Snake River, the largest tributary of the Columbia, rises among
the high peaks of the Rocky Mountains in Yellowstone National
Park, heading in the divide from which streams flow northward and
eastward into the Missouri, southward to the Colorado and the lakes
of the Great Basin, and westward to the Columbia. From the headwater
region, including Shoshone, Lewis, and Heart lakes, in Yellowstone
National Park, the river flows southward, broadening into
Jackson Lake (4 miles wide and 18 miles long) and passing through
Jackson Valley (8 miles wide and 40 miles long), beyond which, near
the Idaho-Wyoming line, it enters a long canyon. At the south
edge of Madison County, Idaho, it receives Henrys Fork, below which
the Snake flows southward and westward across Idaho to a point
near Homedale, near the Oregon-Idaho line, where it turns abruptly
northward and beyond which it forms for about 170 miles the boundary
between Idaho and Oregon and for 30 miles more that between
Idaho and Washington. It enters Washington at Lewiston, flows
northwest, west, and southwest, and joins the Columbia near Pasco.

#### Directions for this task
According to the Snake River text, near which town does the river join the Columbia?

Rows on where targets appear

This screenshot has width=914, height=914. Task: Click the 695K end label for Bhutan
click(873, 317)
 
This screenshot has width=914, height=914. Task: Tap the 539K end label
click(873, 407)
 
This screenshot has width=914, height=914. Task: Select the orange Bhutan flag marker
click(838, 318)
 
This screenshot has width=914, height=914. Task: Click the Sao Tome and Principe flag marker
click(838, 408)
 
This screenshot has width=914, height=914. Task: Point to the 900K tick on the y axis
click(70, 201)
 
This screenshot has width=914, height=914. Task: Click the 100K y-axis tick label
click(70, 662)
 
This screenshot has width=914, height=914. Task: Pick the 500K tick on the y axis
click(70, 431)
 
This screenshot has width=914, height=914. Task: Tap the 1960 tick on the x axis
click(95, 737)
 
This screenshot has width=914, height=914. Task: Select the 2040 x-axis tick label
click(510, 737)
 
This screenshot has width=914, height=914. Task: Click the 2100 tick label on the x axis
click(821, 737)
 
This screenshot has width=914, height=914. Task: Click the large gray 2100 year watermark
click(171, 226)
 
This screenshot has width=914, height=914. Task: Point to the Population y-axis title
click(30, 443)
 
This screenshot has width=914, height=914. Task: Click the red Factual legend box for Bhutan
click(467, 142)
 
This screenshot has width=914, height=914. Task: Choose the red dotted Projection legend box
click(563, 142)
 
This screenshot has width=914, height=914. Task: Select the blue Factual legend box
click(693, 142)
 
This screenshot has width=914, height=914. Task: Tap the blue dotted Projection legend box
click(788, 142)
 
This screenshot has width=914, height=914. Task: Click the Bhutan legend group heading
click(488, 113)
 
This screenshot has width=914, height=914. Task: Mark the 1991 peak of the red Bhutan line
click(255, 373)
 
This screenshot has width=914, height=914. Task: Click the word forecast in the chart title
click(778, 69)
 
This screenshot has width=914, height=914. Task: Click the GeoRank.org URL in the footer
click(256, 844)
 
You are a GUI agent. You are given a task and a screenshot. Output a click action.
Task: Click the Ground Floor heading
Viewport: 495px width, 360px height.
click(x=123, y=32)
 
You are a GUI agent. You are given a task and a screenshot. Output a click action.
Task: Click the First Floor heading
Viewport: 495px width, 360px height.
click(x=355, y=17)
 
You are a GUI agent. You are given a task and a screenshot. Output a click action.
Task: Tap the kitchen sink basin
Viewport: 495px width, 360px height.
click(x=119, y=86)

#### Result of the exercise
Near Pasco.